Task brief
Starting at the line that contains "You are a computer-use", write out each line exactly through the last one in the material below, and nothing more; omit all pictures.

Extracted information
################

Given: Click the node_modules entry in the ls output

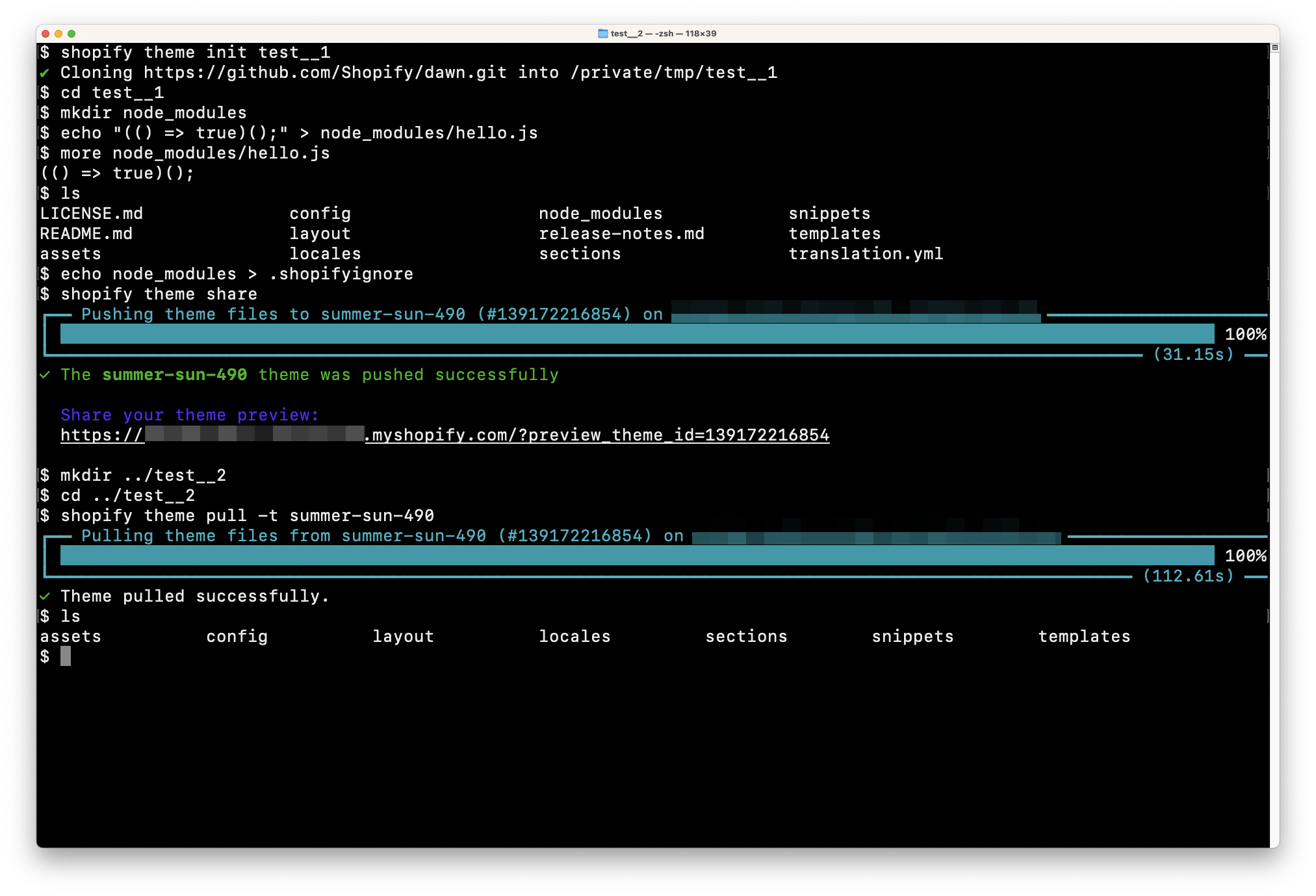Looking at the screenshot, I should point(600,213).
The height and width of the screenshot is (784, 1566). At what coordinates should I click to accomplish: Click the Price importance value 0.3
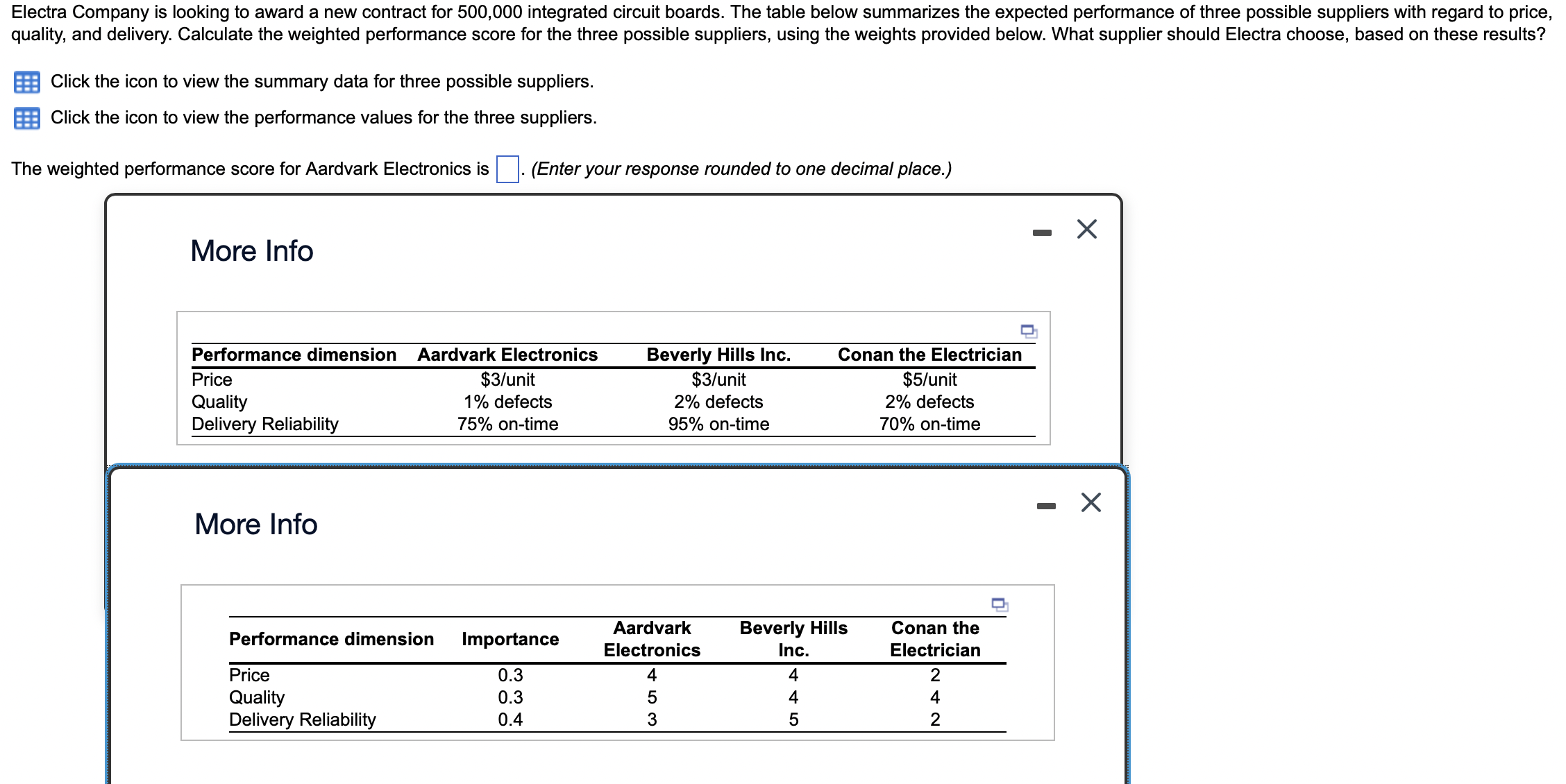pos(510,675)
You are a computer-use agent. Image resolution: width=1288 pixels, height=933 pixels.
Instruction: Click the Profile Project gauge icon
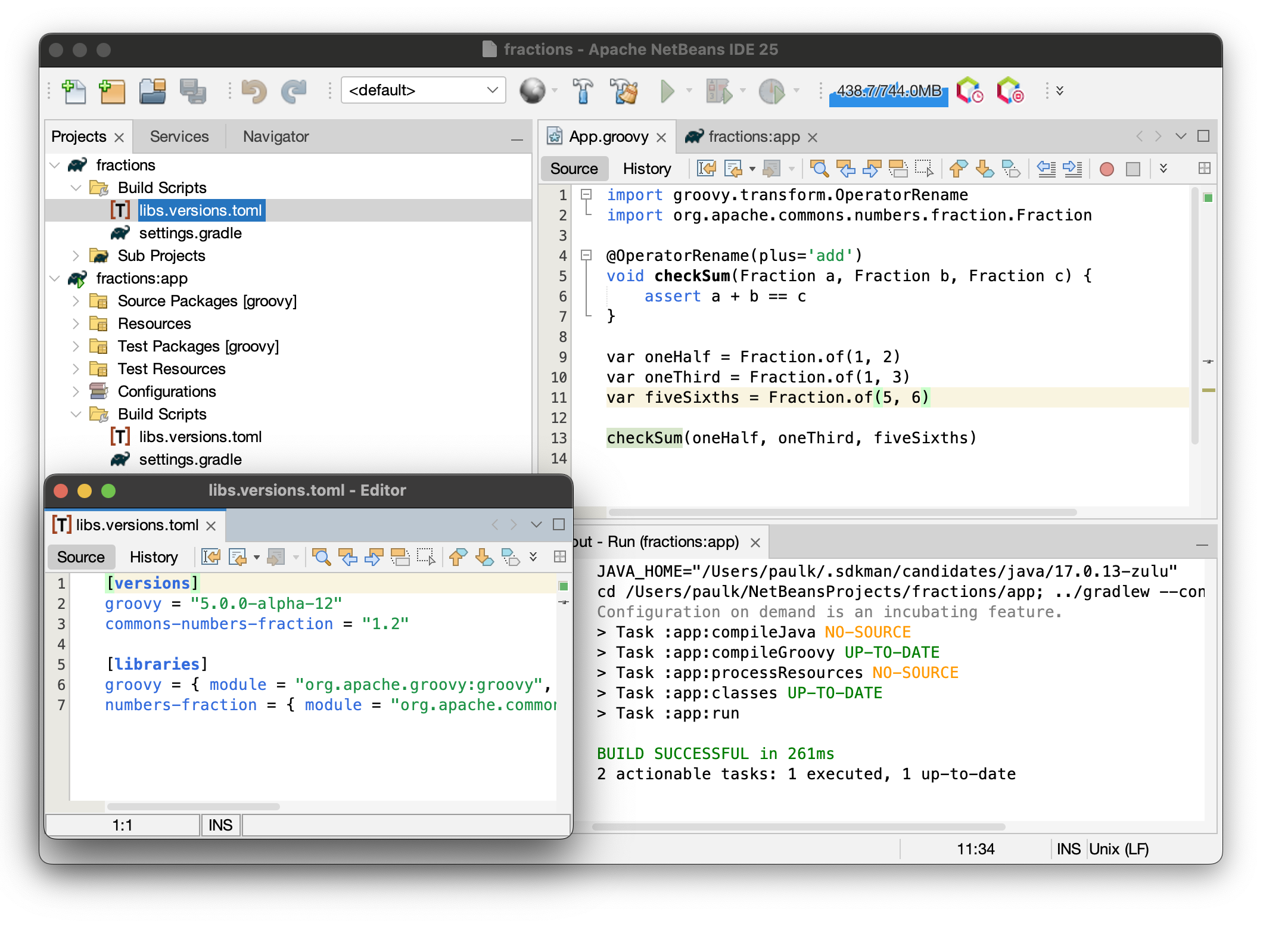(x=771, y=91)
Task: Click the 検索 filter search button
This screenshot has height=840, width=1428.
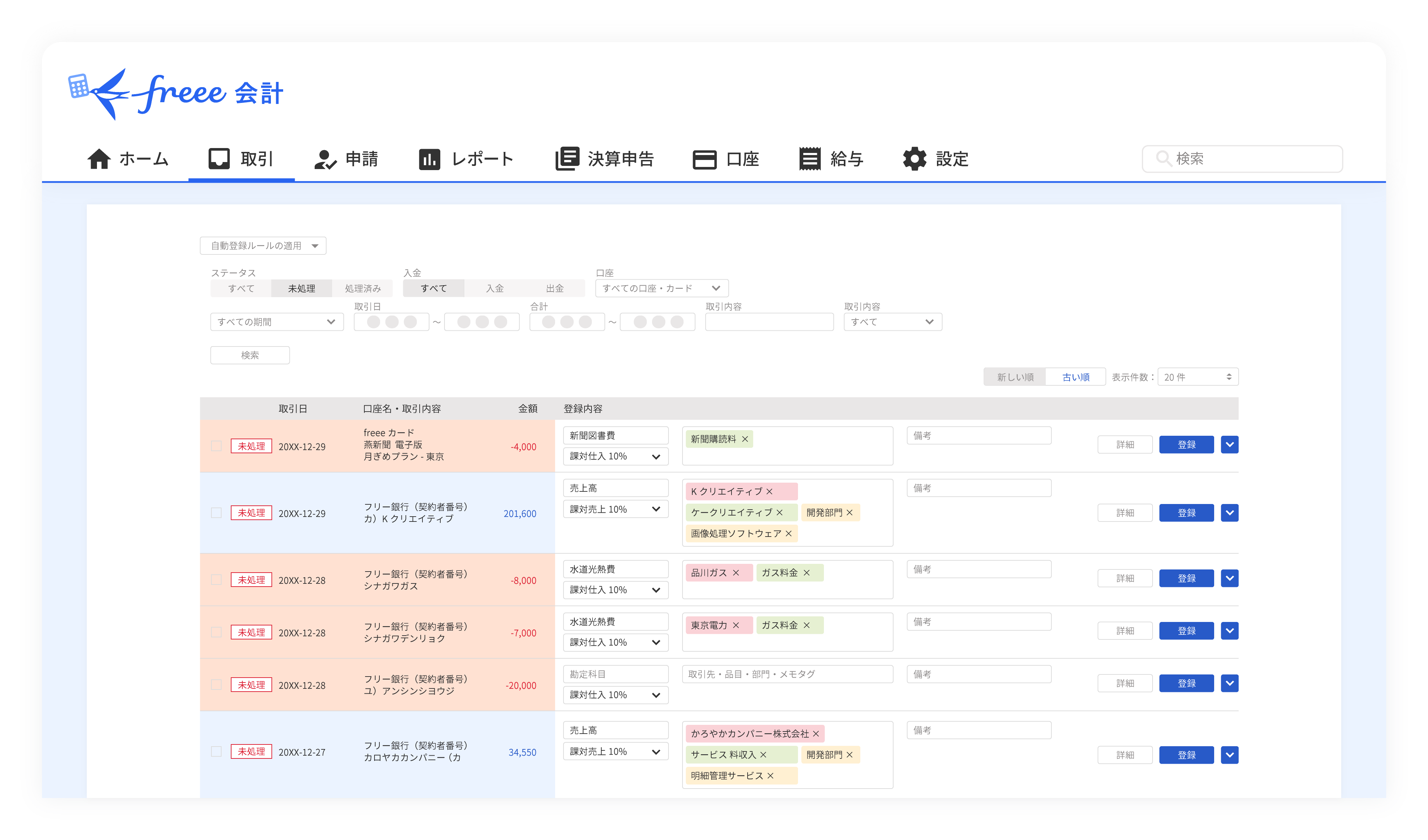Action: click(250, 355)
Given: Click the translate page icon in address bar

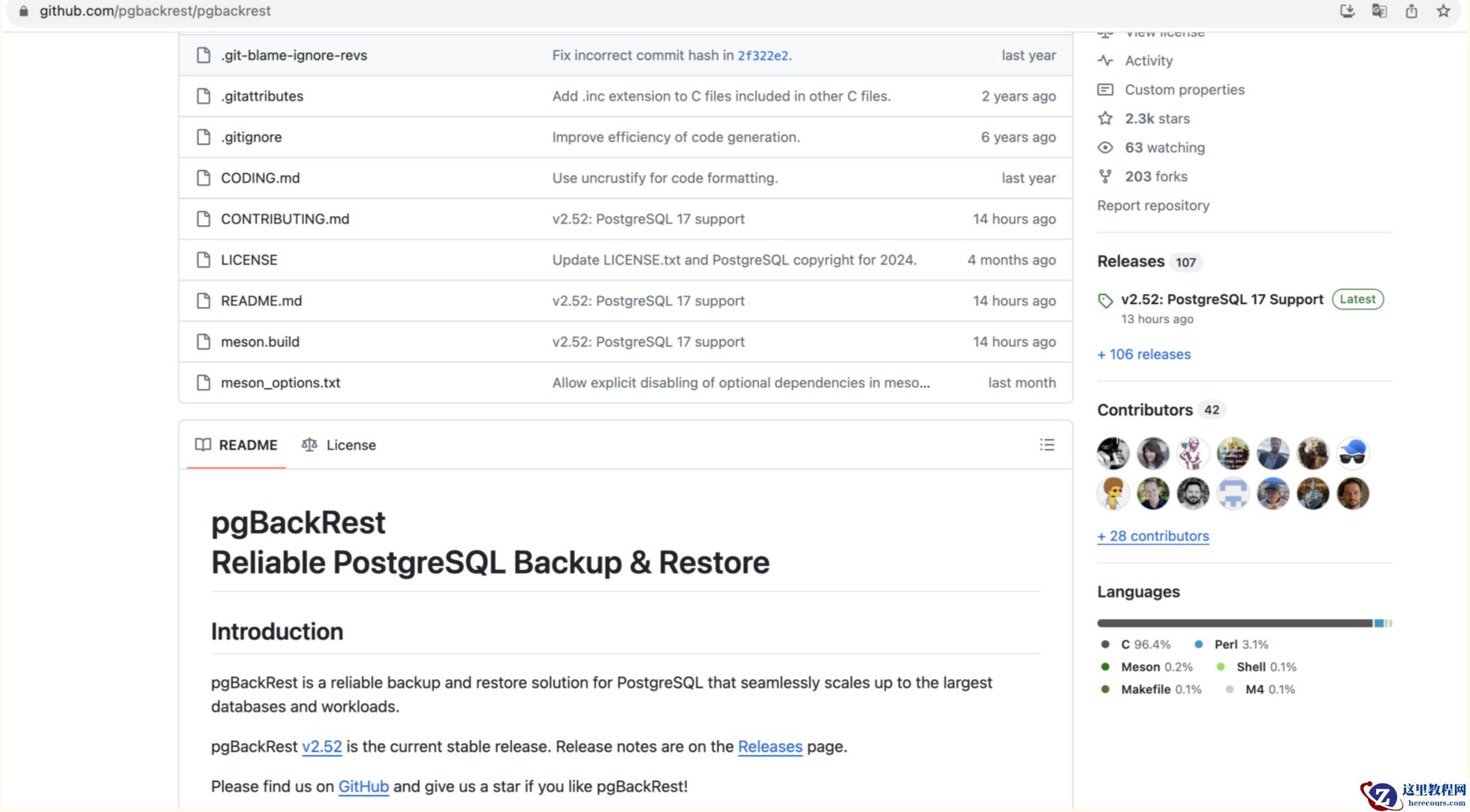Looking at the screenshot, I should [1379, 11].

################

Response to this exercise
You are a computer-use agent. Image resolution: width=1288 pixels, height=933 pixels.
Instruction: Click the Profile Project gauge icon
(x=771, y=91)
Task: Click the 検索 filter search button
This screenshot has height=840, width=1428.
Action: click(250, 355)
Given: Click the translate page icon in address bar

Looking at the screenshot, I should [1379, 11].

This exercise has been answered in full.